I'm curious why you feel you can interpret his data better than he can, since he clearly disagrees with you. Are you assuming that he is ignoring this bias himself, despite him describing it clearly in his graphs and his results? Did you factor in any of his mentioned caveats, such as the "divergence problem" of recently-declining tree-ring sensitivity (accounted for in Fig.2 B)?
I'm sorry, but I'm not interpreting anything when I observe that Fig 3 shows the Had and CRU instrumental records hitting 0.8C by 2000 and NONE of the reconstructed lines sitting higher than 0.2C. Nor am I interpreting anything in observing that the EIV reconstruction exceeds 0.2C multiple times historically. That is a statement of fact about the graph.
Here's the extent of my own 'interpretation' of Mann's graph. Imagine that the HAD and CRU(red and grey) lines are removed from the graph. The reconstructions you are left with show the temp since 1900AD rising, but still lower than 1400, 1000, 800 and close to 600 and 400.
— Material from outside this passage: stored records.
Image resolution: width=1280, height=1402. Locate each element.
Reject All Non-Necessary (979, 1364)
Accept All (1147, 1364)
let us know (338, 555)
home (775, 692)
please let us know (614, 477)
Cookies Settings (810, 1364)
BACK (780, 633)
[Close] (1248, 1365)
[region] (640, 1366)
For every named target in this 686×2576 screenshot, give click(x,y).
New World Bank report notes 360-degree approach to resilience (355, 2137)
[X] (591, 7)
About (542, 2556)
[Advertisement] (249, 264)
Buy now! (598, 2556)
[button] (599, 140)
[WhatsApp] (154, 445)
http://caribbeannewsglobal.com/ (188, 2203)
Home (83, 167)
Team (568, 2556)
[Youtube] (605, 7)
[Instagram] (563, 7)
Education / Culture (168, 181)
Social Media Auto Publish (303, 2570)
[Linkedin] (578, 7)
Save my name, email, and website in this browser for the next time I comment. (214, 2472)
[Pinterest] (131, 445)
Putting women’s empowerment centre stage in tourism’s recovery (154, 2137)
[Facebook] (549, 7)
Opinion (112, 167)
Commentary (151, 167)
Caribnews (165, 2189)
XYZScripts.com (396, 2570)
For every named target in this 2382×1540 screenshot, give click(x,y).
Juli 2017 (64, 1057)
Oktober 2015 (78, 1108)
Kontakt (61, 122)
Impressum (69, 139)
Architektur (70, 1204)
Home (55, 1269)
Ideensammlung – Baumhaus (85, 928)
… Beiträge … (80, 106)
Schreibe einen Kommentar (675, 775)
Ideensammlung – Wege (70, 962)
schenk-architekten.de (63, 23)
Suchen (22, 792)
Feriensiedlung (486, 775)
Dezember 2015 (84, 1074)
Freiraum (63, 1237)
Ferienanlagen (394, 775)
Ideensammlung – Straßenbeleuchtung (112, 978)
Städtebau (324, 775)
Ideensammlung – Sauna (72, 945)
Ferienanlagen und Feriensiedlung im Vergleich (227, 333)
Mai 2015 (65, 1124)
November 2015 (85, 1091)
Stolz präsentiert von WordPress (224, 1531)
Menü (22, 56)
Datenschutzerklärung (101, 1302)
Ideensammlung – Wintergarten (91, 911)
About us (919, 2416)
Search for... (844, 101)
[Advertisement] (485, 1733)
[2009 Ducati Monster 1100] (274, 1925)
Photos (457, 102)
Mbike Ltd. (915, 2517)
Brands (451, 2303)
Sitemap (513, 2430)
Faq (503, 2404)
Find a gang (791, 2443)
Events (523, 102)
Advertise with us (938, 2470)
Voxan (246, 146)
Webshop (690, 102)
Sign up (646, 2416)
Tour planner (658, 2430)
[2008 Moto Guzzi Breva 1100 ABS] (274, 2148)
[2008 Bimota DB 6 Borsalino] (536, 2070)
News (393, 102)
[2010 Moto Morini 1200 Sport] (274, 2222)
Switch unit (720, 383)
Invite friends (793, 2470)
Yes, I too looked at the data, and unless you're just slapping an arbitrarily-large boost onto the proxy data, I don't see anywhere that it supports your own conclusion. E.g. the CPS Land proxy slightly overestimates the instrumental record (in the period of overlap of Fig.3),
The under estimation problem SHOULDN'T exist in Fig 3. As Mann stated, the systematic underestimation was when calibrated to early years and then projected onto later years. In Fig 3 the calibration will have been to the entire instrumental record. My observation above though stands, the reconstructions since 1900 ARE NOT higher than the reconstructions themselves back in 1400, 1000, 800.
. The EIV proxies barely overlap the instrumental record at all, but you could perhaps assume about a 0.2C underestimation where they do (though this is not well supported by Fig.2 C/D)
No, assuming an understimation in Fig 3 would be wrong, As noted above that only occurred for early calibration and Fig 3 was not calibrated that way. The early calibration was for separate validation testing as Mann performed for Fig 2. As for Fig 2 c/d supporting a bias with the EIV method, Mann had this to say: Interestingly, the problem is greatly diminished (although not absent—particularly in the older networks where a decline is observed after 1980) with the EIV method, whether or not tree-ring data are used
It seems to me that you're taking an out-of-context quote about finding a bias, making an unsupported assumption as to how big that bias must be, then reinterpreting his conclusion to suit yourself
At the risk of repeating myself beyond all reason, I'm assuming NOTHING about the size of any bias. I am observing the fact that the reconstructions themselves as the represent the warming since 1900 do NOT show unrivalled temperatures, but instead reflect a current warming that was matched by the reconstructions multiple times earlier. It is only when including the instrumental record that the comparison becomes anomalous. That is a statement of fact with no interpretation, bias or nuance involved. My sole reason for noting the early calibration late verification bias observed by Mann was that it is a suggestive explanation for this difference between reconstructed and instrumental. The observation stands regardless.